■ Required action ■
From the records below, print only the part that opens with the line containing "Jones (120, 1293)" and closes with the line containing "Knowledge Base (1188, 2148)"; omit the pictures.

^^^^^^^^^^^^^^^^

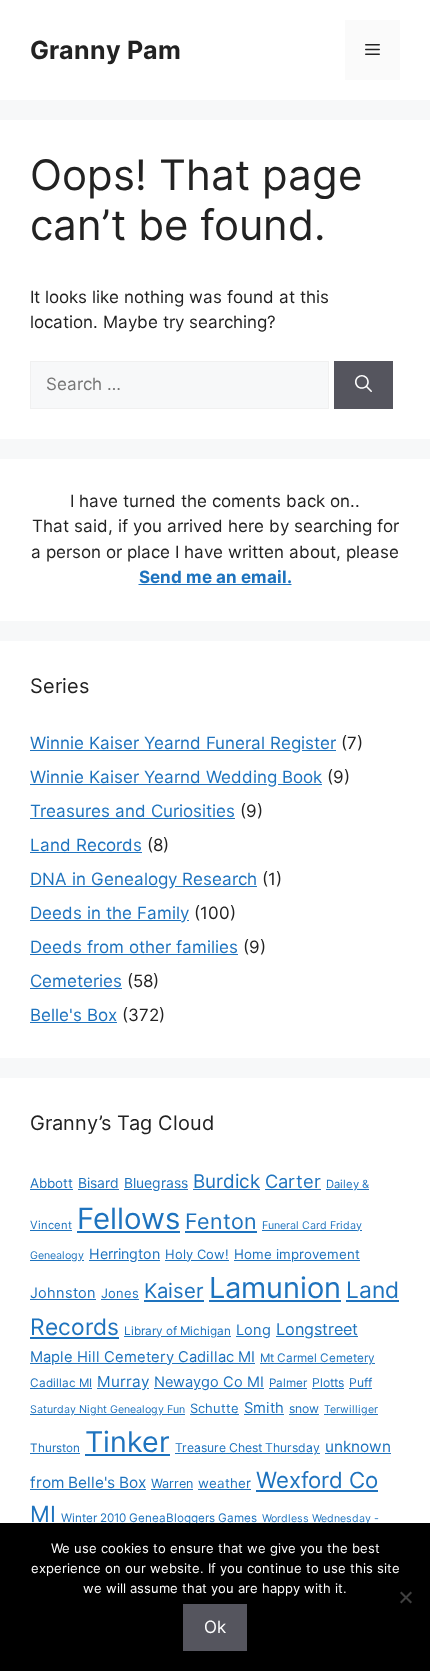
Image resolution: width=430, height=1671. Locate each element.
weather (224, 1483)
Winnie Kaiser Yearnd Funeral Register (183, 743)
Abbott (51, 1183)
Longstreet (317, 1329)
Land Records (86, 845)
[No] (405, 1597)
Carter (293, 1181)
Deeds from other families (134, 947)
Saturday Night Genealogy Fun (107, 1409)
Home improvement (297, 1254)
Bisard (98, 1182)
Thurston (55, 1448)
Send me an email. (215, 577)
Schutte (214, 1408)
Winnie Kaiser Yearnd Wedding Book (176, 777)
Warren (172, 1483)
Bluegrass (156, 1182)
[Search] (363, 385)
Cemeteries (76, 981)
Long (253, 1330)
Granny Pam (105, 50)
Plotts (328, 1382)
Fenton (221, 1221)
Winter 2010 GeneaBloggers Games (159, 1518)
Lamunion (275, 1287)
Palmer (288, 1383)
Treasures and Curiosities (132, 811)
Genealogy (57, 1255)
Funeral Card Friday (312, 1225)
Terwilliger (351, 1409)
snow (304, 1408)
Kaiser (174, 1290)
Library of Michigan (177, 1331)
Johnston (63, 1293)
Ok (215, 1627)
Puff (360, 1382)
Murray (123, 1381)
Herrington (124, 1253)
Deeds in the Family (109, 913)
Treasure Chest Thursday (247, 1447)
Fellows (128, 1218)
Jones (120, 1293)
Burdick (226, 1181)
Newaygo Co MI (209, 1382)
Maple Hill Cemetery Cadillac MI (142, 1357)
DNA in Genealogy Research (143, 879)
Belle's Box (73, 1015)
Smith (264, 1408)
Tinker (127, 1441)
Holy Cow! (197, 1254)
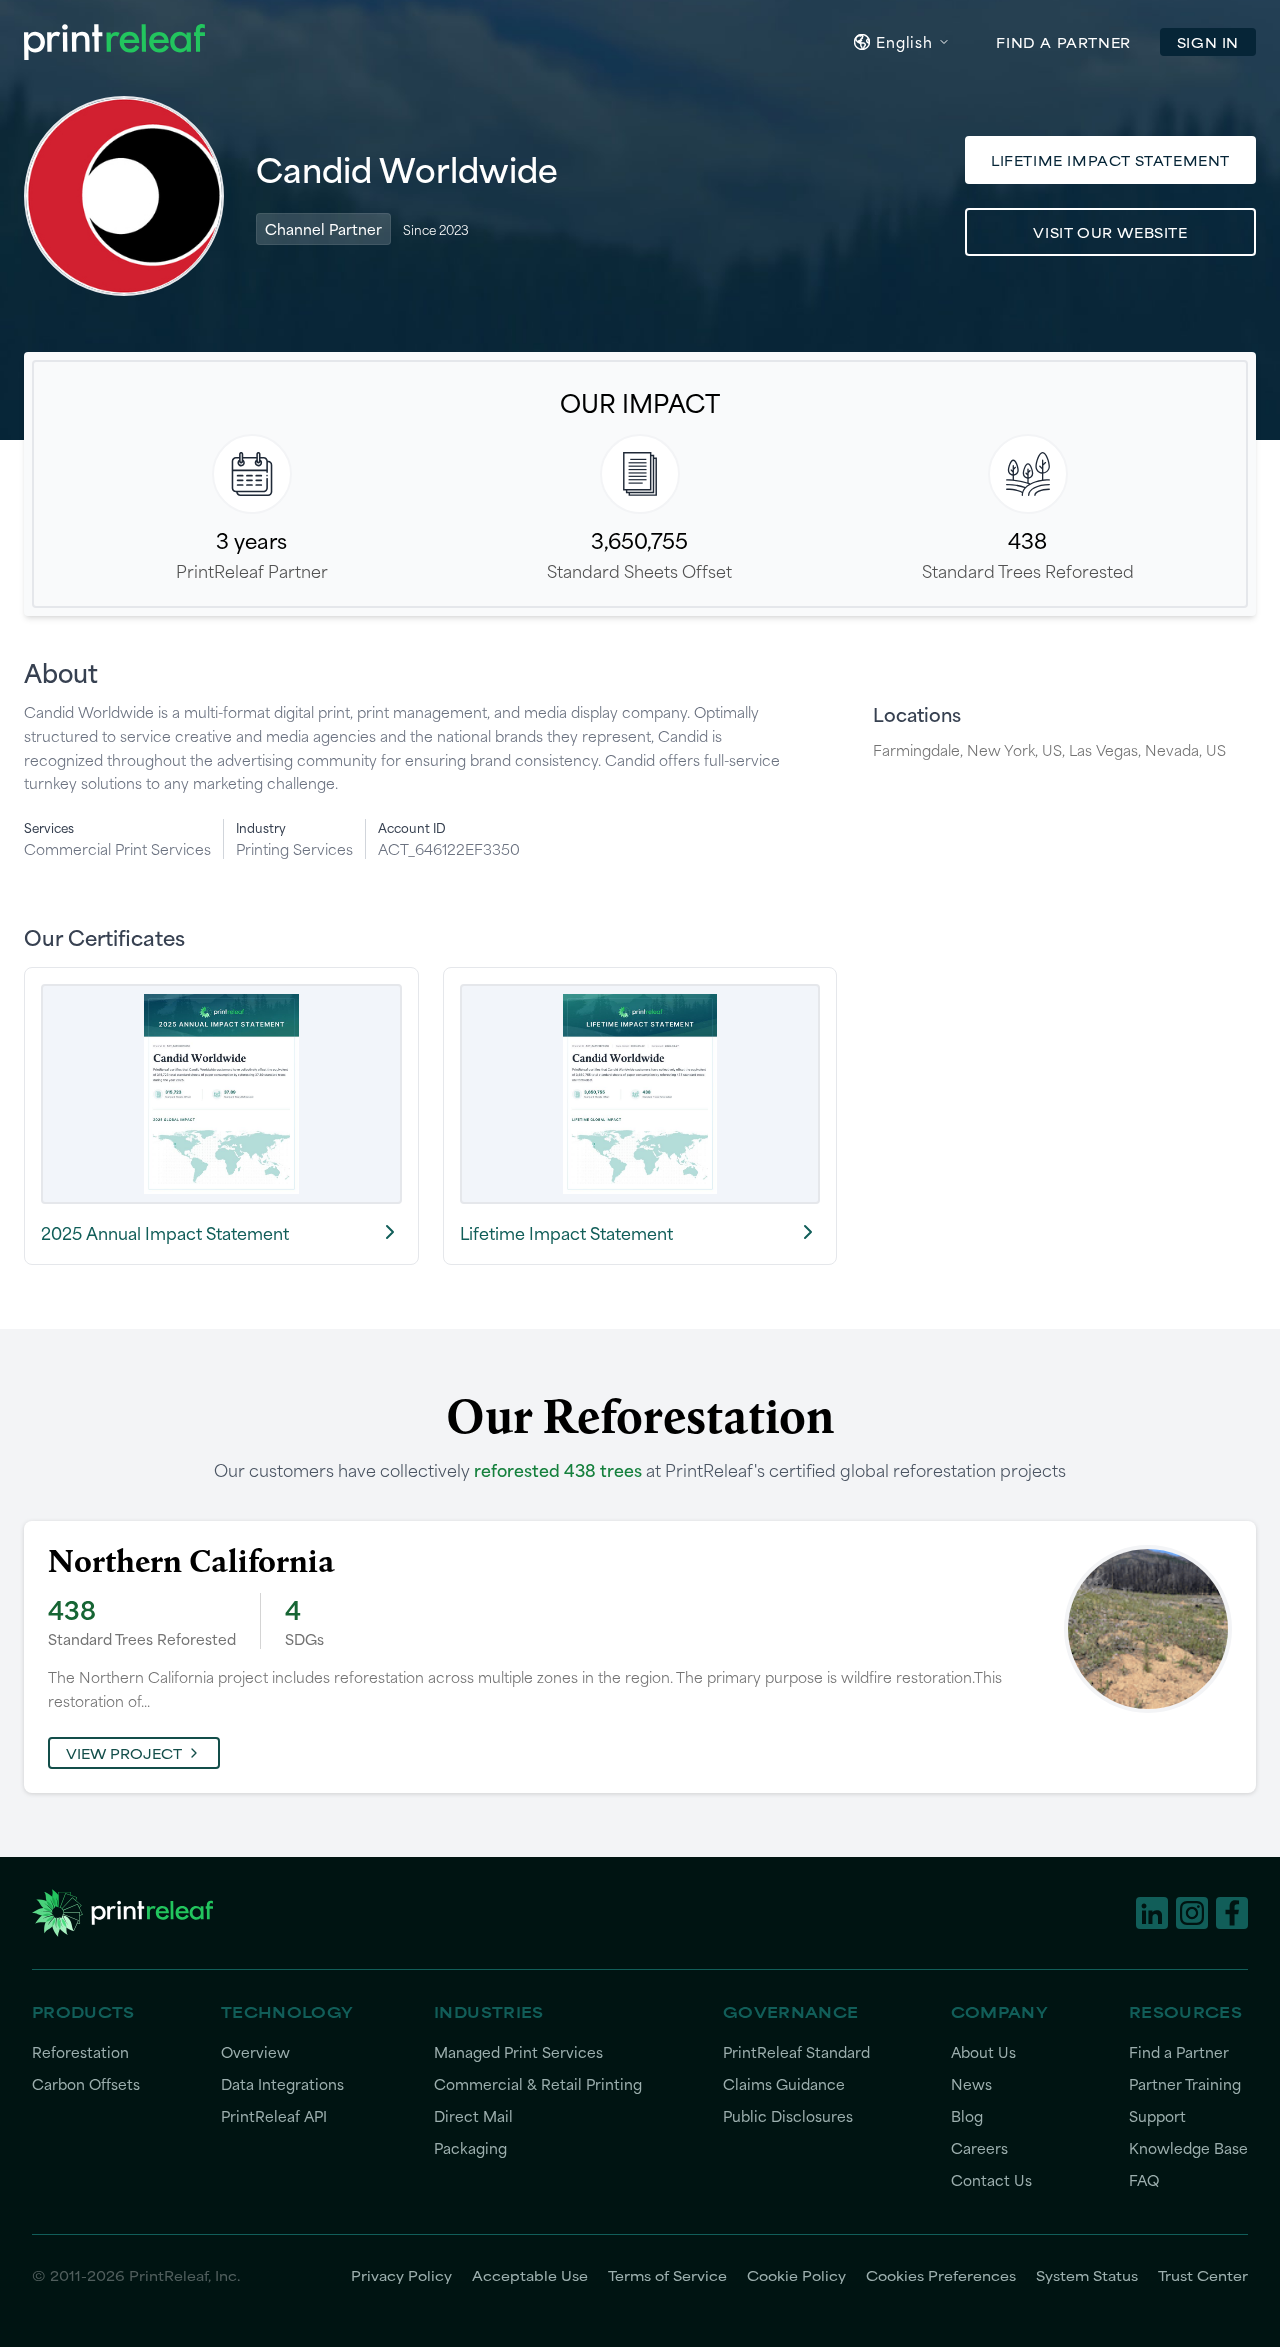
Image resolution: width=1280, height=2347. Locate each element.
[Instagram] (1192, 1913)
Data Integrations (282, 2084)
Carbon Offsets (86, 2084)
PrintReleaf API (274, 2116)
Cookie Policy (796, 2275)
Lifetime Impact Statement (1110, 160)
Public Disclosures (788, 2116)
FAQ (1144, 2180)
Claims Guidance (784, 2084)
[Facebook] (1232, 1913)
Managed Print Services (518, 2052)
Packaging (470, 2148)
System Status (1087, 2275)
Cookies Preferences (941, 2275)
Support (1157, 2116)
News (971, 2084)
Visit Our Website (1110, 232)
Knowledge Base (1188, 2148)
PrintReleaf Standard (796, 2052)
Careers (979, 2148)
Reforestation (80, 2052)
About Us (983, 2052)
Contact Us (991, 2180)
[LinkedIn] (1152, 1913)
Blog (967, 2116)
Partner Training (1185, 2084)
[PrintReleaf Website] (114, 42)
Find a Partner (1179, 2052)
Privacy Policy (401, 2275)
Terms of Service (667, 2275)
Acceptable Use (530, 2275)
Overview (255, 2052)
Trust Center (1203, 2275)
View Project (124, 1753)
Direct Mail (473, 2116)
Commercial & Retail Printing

^^^^^^^^^^^^^^^^

■ Expected output ■
Jones (120, 1293)
Burdick (226, 1181)
Newaygo Co MI (209, 1382)
Maple Hill Cemetery Cadillac MI (142, 1357)
DNA in Genealogy Research (143, 879)
Belle's Box (73, 1015)
Smith (264, 1408)
Tinker (127, 1441)
Holy Cow! (197, 1254)
Image resolution: width=1280, height=2347. Locate each element.
[Instagram] (1192, 1913)
Data Integrations (282, 2084)
Carbon Offsets (86, 2084)
PrintReleaf API (274, 2116)
Cookie Policy (796, 2275)
Lifetime Impact Statement (1110, 160)
Public Disclosures (788, 2116)
FAQ (1144, 2180)
Claims Guidance (784, 2084)
[Facebook] (1232, 1913)
Managed Print Services (518, 2052)
Packaging (470, 2148)
System Status (1087, 2275)
Cookies Preferences (941, 2275)
Support (1157, 2116)
News (971, 2084)
Visit Our Website (1110, 232)
Knowledge Base (1188, 2148)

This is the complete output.